Why Our Sequence Does Not Exactly Mirror Broadcom’s Recommended Order

Vendor guidance matters, and Broadcom’s recommendations are an important part of planning. But in the real world, supported does not always mean the execution order has to look exactly like a generic diagram.

In our case, some of the sequencing is being adjusted based on complexity and what can be safely deferred without affecting the broader upgrade. A good example is automation-related work. We are intentionally pushing vRA and VCFA-related activity later in the program because that part of the environment introduces additional migration, content validation, and operational complexity. Since we can defer that work without blocking earlier phases, it makes more sense for us to stabilize core platform components first.

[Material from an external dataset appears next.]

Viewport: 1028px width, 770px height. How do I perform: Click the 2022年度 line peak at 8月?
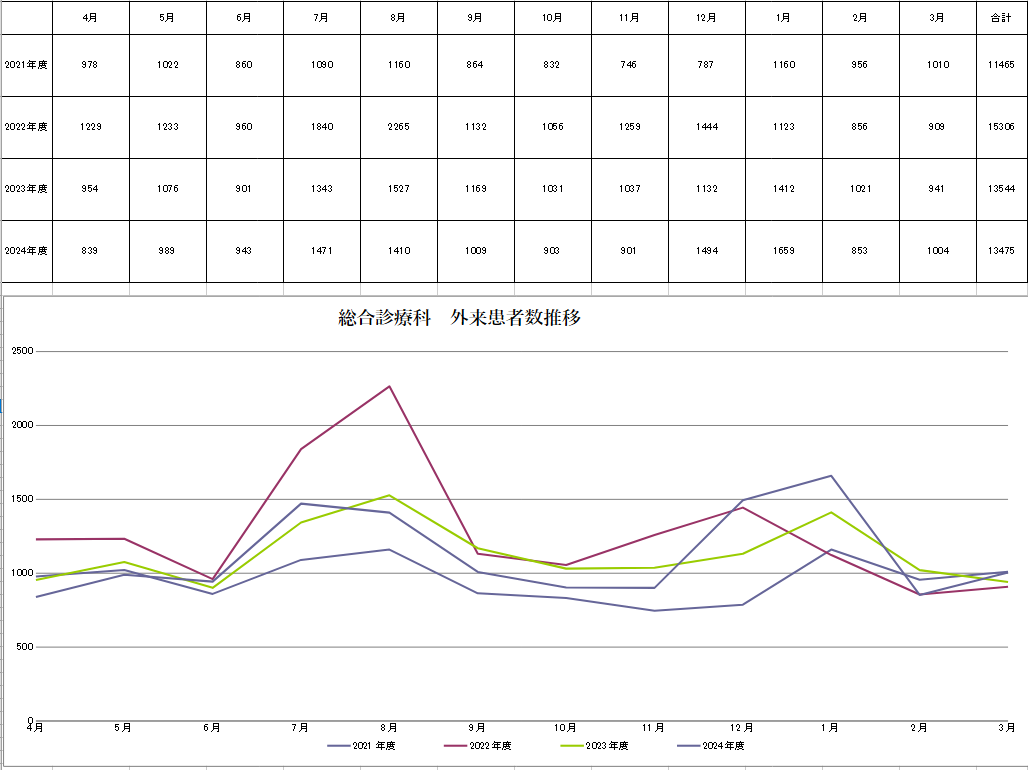[389, 386]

That does not mean ignoring best practices. It means applying them in a way that fits the actual environment.

There is a big difference between an idealized upgrade order and an operationally manageable one. When a component adds complexity and does not have to be front-loaded, moving it later can make the overall effort cleaner.

What the Phased Model Looks Like

At a high level, our plan starts with pre-upgrade readiness work. That includes the usual but important tasks: validating the supported path, making sure binaries are ready, checking storage capacity, verifying certificates, and taking backups of critical components such as SDDC Manager, vCenter, and NSX.

From there, the early phases focus on lifecycle and management services. That includes work around VCF Operations, lifecycle-related upgrades, fleet management deployment, and validation. After that, the plan expands into supporting platform services such as logging, recovery-related components, and other management-layer dependencies.

Once those foundational services are in place, the plan moves into management domain infrastructure. That is where the core platform work becomes more visible: NSX, vCenter, ESXi, vDS, and vSAN. Later phases then handle security and access integration, identity-related configuration, certificate replacement, collectors, and licensing alignment.

Automation is handled later, which is intentional. The final phases then extend the infrastructure upgrade pattern into the workload domains and the surrounding dependent tooling.

The important point is not the exact spreadsheet row order. The important point is that the work has been deliberately separated into phases that allow us to progress, validate, and reduce scope at each step.

Validation Is Not a Formality

One of the patterns built into the plan is repeated validation.

That is not there just to satisfy a checkbox. In a platform upgrade, validation is what gives you confidence that the current phase is stable enough to justify the next one. If you move too quickly past a weak point, small issues can become much larger ones later in the program.

That is especially true when different services build on one another.

A phased plan gives the team opportunities to stop, assess, and confirm functionality before the next stage begins. It also helps separate product-level success from operational success. An upgrade can complete successfully from the software’s point of view and still leave follow-up issues that matter to the people who actually have to run the platform.

That is why repeated validation is so important. It is not just about whether the task finished. It is about whether the environment is actually ready to move on.

Final Thoughts

VCF 9 upgrade planning takes longer than people expect because the real work is not just in the upgrade itself. The real work is in making the upgrade executable.

That means designing around limited change windows, fitting into approval processes, sequencing work in a way that reduces operational complexity, and leaving room to validate each phase before moving into the next one. For us, that is what drove the phased approach.

Could we try to force more into a single event? Probably. But that would not make the plan better. It would just make it harder to manage.

In an enterprise environment, a platform upgrade like this is usually more successful when it is treated as a controlled program instead of a one-night change. That is how we are approaching VCF 9, and so far, it feels like the right decision.